Tanti giornalisti ne uscirebbero con la faccia perennemente tumefatta.
Tanti bancari dovrebbero girare con il casco.
Certi banchieri, probabilmente, assumerebbero degli stuntman come controfigure.
No, le sberle non risolverebbero altro, se non la nostra immensa voglia di sfogarci.
Perché, in ogni caso, resteremmo ignoranti e facili prede.
Alla fine il rapporto individua lo strumento di azione nello “sforzo congiunto” per migliorare il livello di educazione finanziaria in Italia.
Enti, industria bancaria e finanziaria, media, scuola e associazioni dei consumatori: tutti insieme “congiuntamente” devono trovare un modo per sollevare la cultura del risparmio, nella consapevolezza che sia un elemento essenziale per la prosperità economica di ogni nazione.
Felici per queste belle parole.
Ma, se capita, anche due sberle proprio no?

venerdì 2 luglio 2010

Profumo e l'Arabia esaudita


Unicredit Aabar, anzi Unicredit Akbàr (più orecchiabile, significa Unicredit è grande).
Sì, detto in arabo suona ancora male.

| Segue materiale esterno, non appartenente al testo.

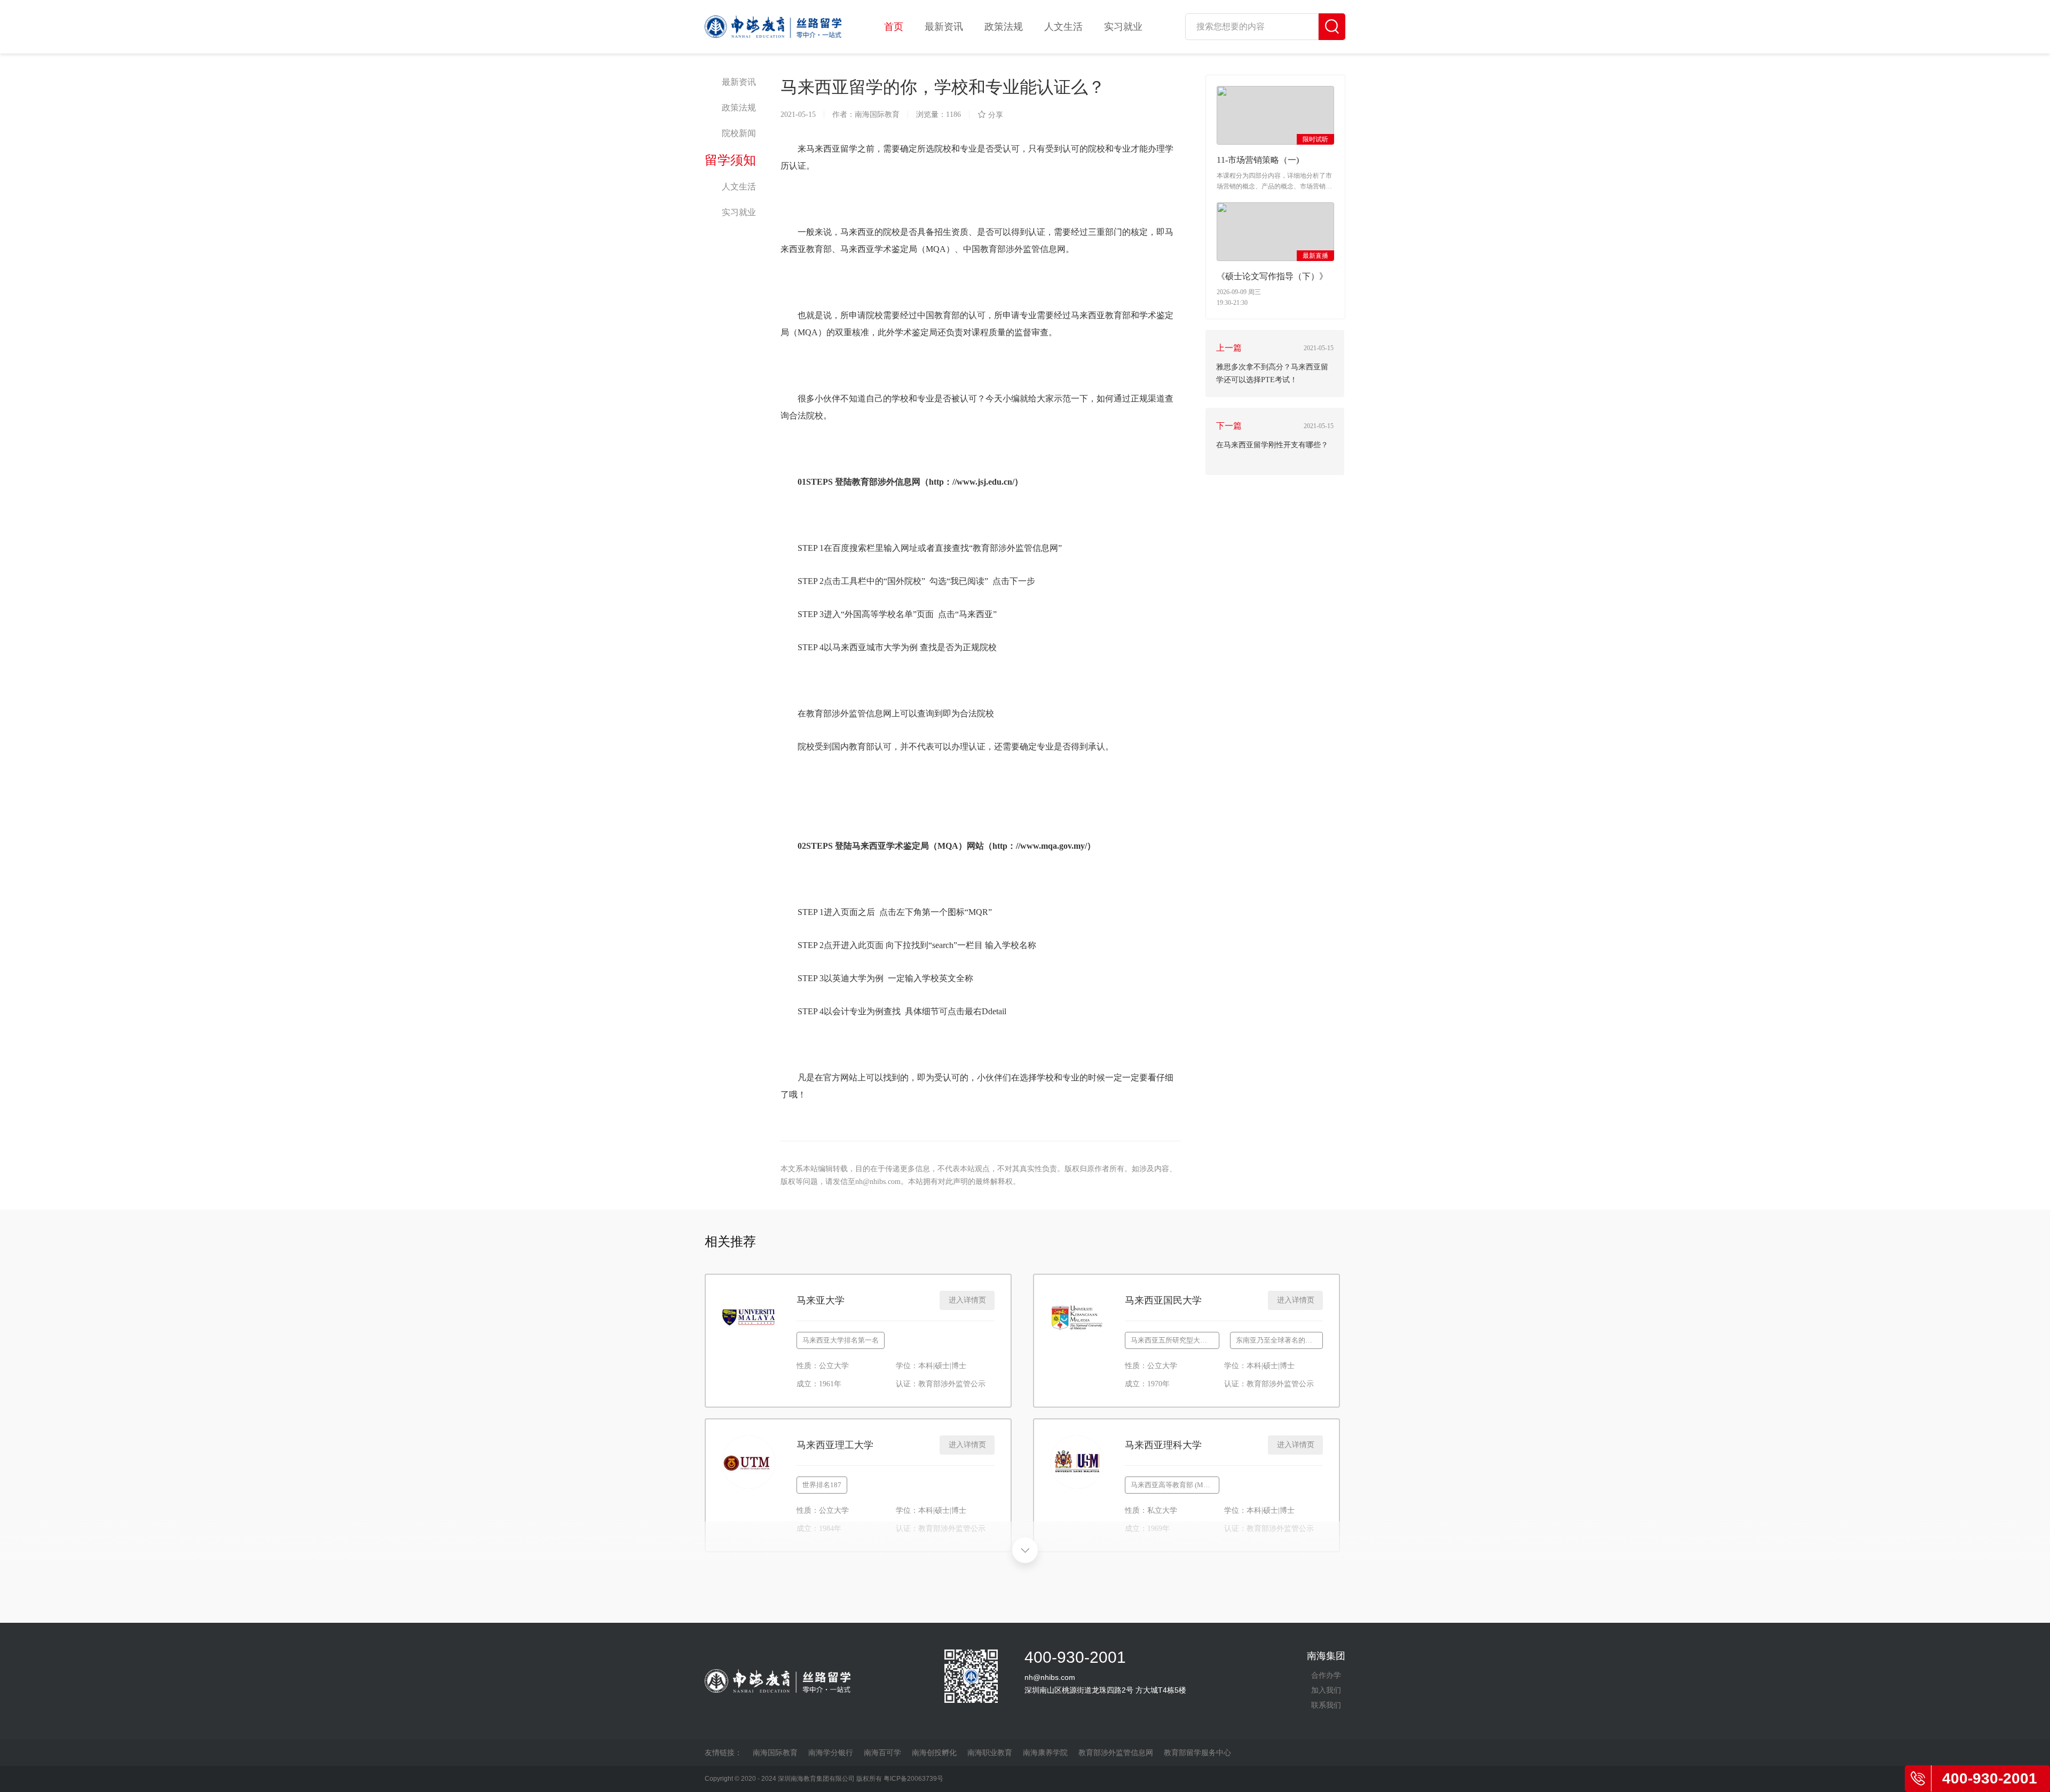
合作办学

Ma il fatto è che Alessandro Profumo ha trovato ancora un modo perché si parli di lui e delle sua banca in molte lingue: italiano, tedesco, inglese e certamente arabo.
Stavolta niente derivati scapestrati, niente voci di fallimenti tecnici, niente bonus milionari.
Stavolta si parla di nuovi soci che qualcuno definisce “ingombranti”. Soci che vengono da lontano, da Abu Dhabi; ma poi non così lontano, visto che nel capitalone di Unicredit ci sono già i libici con il 4,988%: più laici, più interconnessi con le nostre storie, a portata insomma di peschereccio…
Fa pensare, magari, che il fondo Aabar con il suo 4,991% ora sia il secondo azionista della banca a un filo di scimitarra dalla quota di Gheddafi. E allora se la prende il sindaco ad altà velocita di Verona Flavio Tosi, che teme si riduca il ruolo della Cariverona e, tra un autovelox e l’altro, invoca l’intervento crociato del Governo. Perché una cosa sono i padani, un’altra i pagani…
“A noi le banche del Nord”: ve lo ricordate il petardo lanciato da Bossi nel mezzo del dibattito sulla salute dei nostri istituti di credito?
Non sembra che stia andando come il Senatur avrebbe voluto. Il mercato segue vie che il cuore non conosce: in questo caso per l’operazione gli emiri hanno messo sul tavolo poco meno di 2 miliardi di euro (1,8-1,85 per i pignoli). E lo hanno fatto dopo essersi presi il tempo giusto per ragionare: il 14 gennaio 2009 un articolo di Alessandro Graziani su “Il Sole 24Ore” raccontava dei viaggi di Profumo ad Abu Dhabi a caccia di nuovi soci.
Un anno e mezzo dopo il Superbanchiere si è sicuramente ripagato il biglietto dell’aereo in business.
(L’andata di sicuro. Il ritorno chissà...).